14 Jul 2014

In The Weekend Australian, Danish writer and Adjunct Professor at the Copenhagen Business School, Bjorn Lomborg, makes a compelling argument about the significant role natural gas has and will continue to have in reducing global greenhouse emissions.

In one sense, the world is a victim of its own economic success as more CO2 emissions are a direct result of rising economic growth. The more economic growth, the more you emit. The less you grow, the less you emit.

For example Lomborg says that China’s economy has rocketed since 2000 and in the last 30 years 680 million people have been lifted from poverty courtesy of increased use of coal for electricity generation. Yet, Germany has reduced its emissions 27 per cent since 1990 largely due to a collapse of CO2 intensive-industries in the former East Germany and an increase in the use of renewables

While that may sound like an achievement for Germany, he points out the reality is much different in that such a reduction led to subsidies for renewable energy last year that reportedly reached a phenomenal $25 billion.
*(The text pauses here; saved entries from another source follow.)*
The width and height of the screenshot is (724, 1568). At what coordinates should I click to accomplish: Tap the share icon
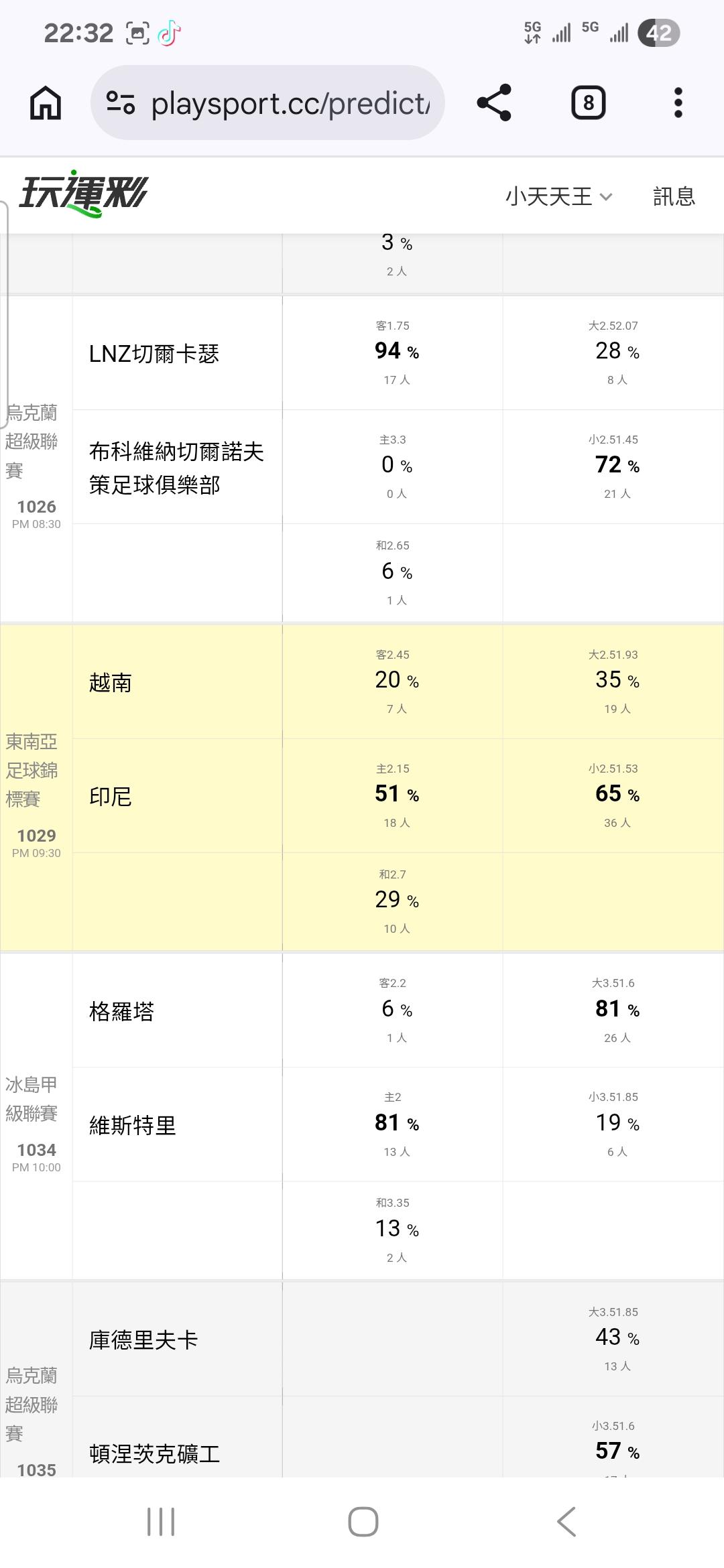click(x=494, y=103)
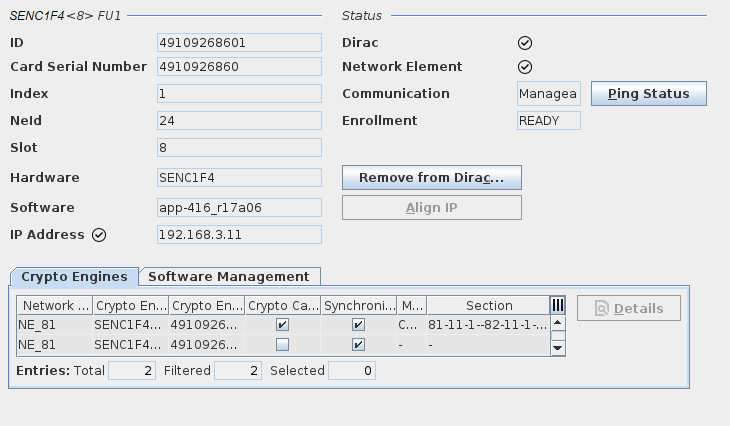The image size is (730, 426).
Task: Click the Network Element checkmark icon
Action: (524, 67)
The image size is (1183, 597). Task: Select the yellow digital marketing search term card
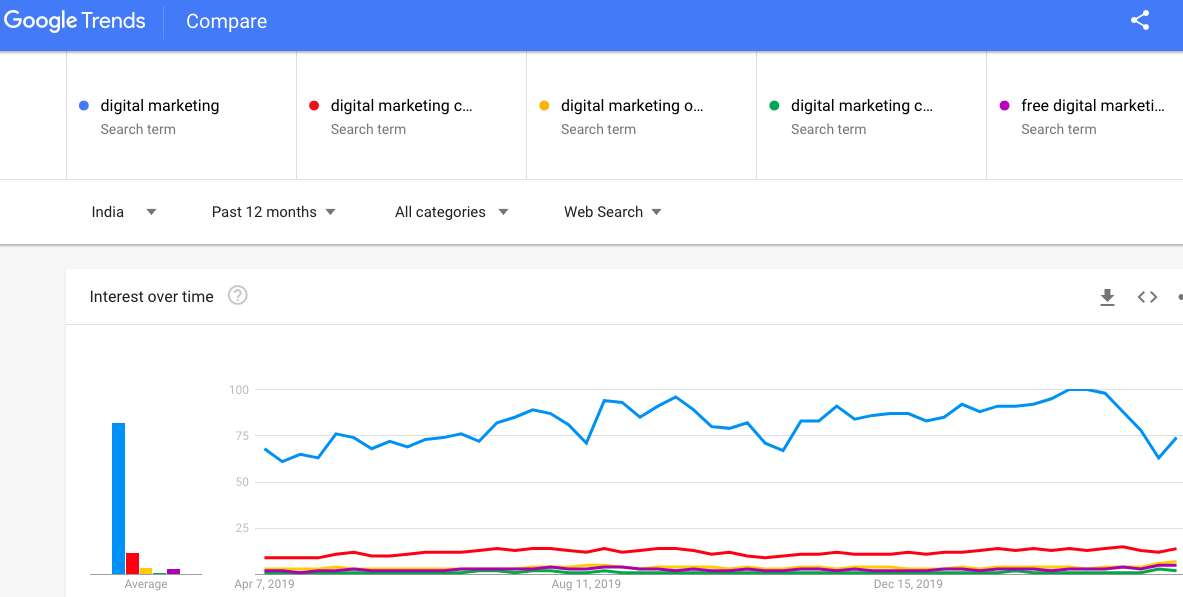pos(640,115)
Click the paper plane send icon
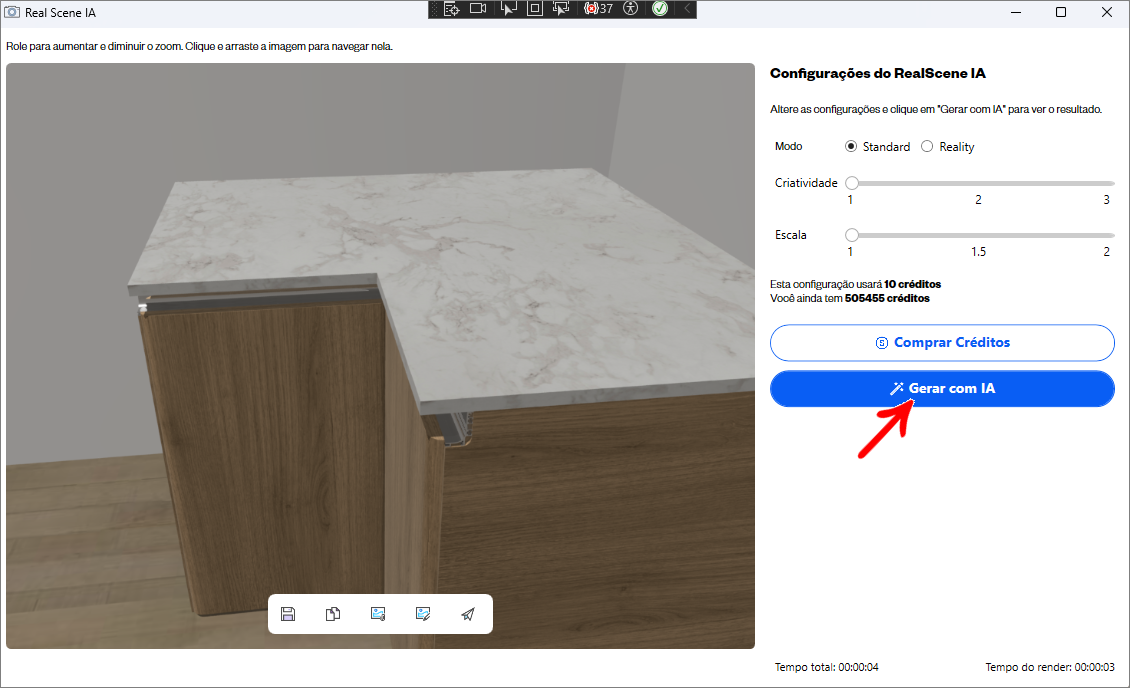The height and width of the screenshot is (688, 1130). pos(468,614)
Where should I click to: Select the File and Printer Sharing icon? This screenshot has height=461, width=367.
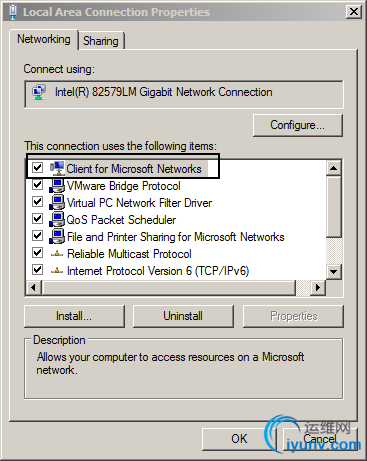[x=57, y=237]
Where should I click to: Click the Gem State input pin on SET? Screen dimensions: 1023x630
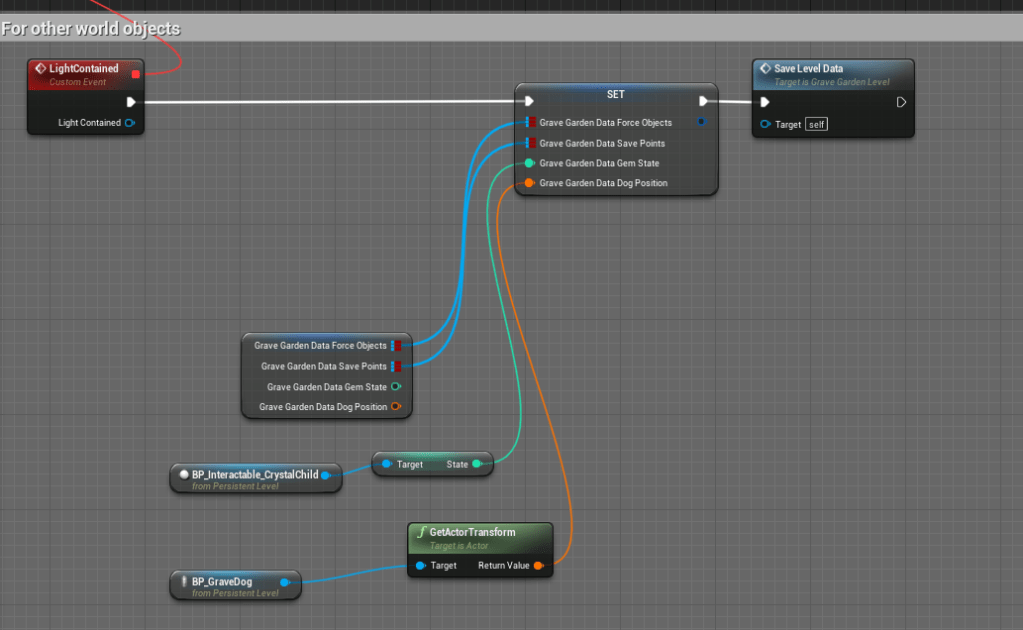[x=529, y=163]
In other words Germans paid $29 billion for energy that otherwise could have been produced for about $4 billion.

Lomborg writes that Germans in 2011, also paid $33bn for investments in new renewables and for solar panels alone, will end up paying subsidies in the order of $145 billion, though they supply only 0.5 per cent of German energy.

Such costly policies deliver little benefit for the environment.

However, more natural gas, not less, is making a difference particularly in the US which has seen significant greenhouse reductions courtesy of increased gas use to replace coal for electricity generation.

As Lomborg notes:

“….Brookings Institute recently found that to cut CO2, it is by far the cheapest to replace coal with gas, as gas is cheap and emits less than half the CO2 per kilowatt hour. Wind and especially solar leave us worse off, even with a very high carbon tax.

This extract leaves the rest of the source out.